Keeping the oral history of burlesque alive is no easy task, yet an educational and inspiring one. Seeking out and contacting burlesque's subcultural characters that time has obscured is very much like a treasure hunt. What is revealed are gems of wisdom, experience, heartache and personal freedom. Our predecessors, our pioneers; the true blue iconoclasts.


To say that Liz Renay is fascinating is an understatement, she is a genuine renaissance woman. Liz Renay is a writer with three books under her tightly cinched belt, an accomplished painter, a burlesque star, an ex con, a humorist, an actress, a great great grand mother - an icon. If you are not familiar with Liz Renay I suggest the best place to begin is to go to your local video store and rent John Water's
Desperate Living, that's where I was first introduced to and hypnotized by Liz some 13 years ago. Her image was forever etched into my memory.

......I was telling you how I walked out with the kids in the middle of the night, with no money cuz he was the worst of all my marriages. I wanted to kill him so I wanted to get out of there before somebody handed me a gun and I blew him away!

So, anyway, I had to do something FAST, cuz I was there with no money, two kids in the hotel, no way to keep them. I needed a way out. I'd been to 52nd street, thought the acts seemed quite easy; I thought "I could put something together like that. But, I didn't have any money at all except this $20 bill. I was able to buy a little pair of panties, and a bra - black. I bought a whole bunch of colored ribbons and just strung the ribbons from the panties to the floor and then the only thing I had money left for was a piece of sheet music. In those days, it was like 80 cents. I also bought a thin, flimsy veil. I tied it around my face like a bandit. I bought the veil because I didn't think that I’d even want to show my face. I had no idea what the music was like; I'd never heard it. I was looking through the sheet music, and I came across one called "The Vagabond." That made sense because me and my 2 kids were like vagabonds, so I grabbed that.

Work order 1: In the passage on Liz Renay, update the part that opens with the words containing "To say that" and closes with "blew him away!", replacing "video store" with "rental shop".
Work order 2: From the Liz Renay passage, list every item the speaker says was bought with the $20 bill.
Work order 3: Resume the Liz Renay interview, picking up after its last sentence.

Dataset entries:
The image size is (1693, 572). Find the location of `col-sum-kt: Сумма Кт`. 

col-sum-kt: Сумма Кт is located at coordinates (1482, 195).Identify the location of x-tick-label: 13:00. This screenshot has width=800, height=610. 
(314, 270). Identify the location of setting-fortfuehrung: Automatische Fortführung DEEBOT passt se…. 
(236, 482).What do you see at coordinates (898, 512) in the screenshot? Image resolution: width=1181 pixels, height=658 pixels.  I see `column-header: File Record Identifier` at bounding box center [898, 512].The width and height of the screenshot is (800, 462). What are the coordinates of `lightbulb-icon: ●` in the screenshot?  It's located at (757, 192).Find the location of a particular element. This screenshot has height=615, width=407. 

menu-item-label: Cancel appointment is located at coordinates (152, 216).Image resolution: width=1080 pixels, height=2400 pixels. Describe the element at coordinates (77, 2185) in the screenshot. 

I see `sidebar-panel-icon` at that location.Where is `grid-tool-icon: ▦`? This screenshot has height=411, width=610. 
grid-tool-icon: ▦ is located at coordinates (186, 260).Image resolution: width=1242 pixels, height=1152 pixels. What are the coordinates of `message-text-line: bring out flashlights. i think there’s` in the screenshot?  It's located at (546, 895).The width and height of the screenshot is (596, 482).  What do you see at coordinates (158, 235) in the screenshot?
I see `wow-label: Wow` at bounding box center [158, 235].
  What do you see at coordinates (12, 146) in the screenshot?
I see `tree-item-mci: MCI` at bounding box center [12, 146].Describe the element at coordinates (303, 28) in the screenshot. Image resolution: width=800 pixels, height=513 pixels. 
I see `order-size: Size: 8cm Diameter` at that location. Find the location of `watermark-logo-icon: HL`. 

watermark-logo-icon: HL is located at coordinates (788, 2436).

Task output 1:
To say that Liz Renay is fascinating is an understatement, she is a genuine renaissance woman. Liz Renay is a writer with three books under her tightly cinched belt, an accomplished painter, a burlesque star, an ex con, a humorist, an actress, a great great grand mother - an icon. If you are not familiar with Liz Renay I suggest the best place to begin is to go to your local rental shop and rent John Water's
Desperate Living, that's where I was first introduced to and hypnotized by Liz some 13 years ago. Her image was forever etched into my memory.

......I was telling you how I walked out with the kids in the middle of the night, with no money cuz he was the worst of all my marriages. I wanted to kill him so I wanted to get out of there before somebody handed me a gun and I blew him away!

Task output 2:
- A little pair of panties (black)
- A bra (black)
- A whole bunch of colored ribbons
- A piece of sheet music ("The Vagabond")
- A thin, flimsy veil

Task output 3:
I got to the club, and the wardrobe lady said "Oh, that costume's great." Everything was spilling over and pouring out and pooching out - it was WAY too small, but I was crammed into it somehow, with the ribbons flinging around. I was almost nude to begin with! I had to make up a name on the spot, so I said "Miss.......... Mystia, from the Far East! Well, the whole act was a mystery to me, and that's how I began on 52nd street.

Of course as time went on my acts got more elaborate, and they were just piling so much money and diamonds and jewels and minks, it just seemed silly to be working. So, I quit; I got married. The papers made a big thing about "Mickey Cohen's girlfriend marrying a millionaire" and everything. I mean, he did get a lot of publicity and that just turned him green. He hated to be connected with all these things. He lumped burlesque in the same category. I eventually got rid of him instead of my career.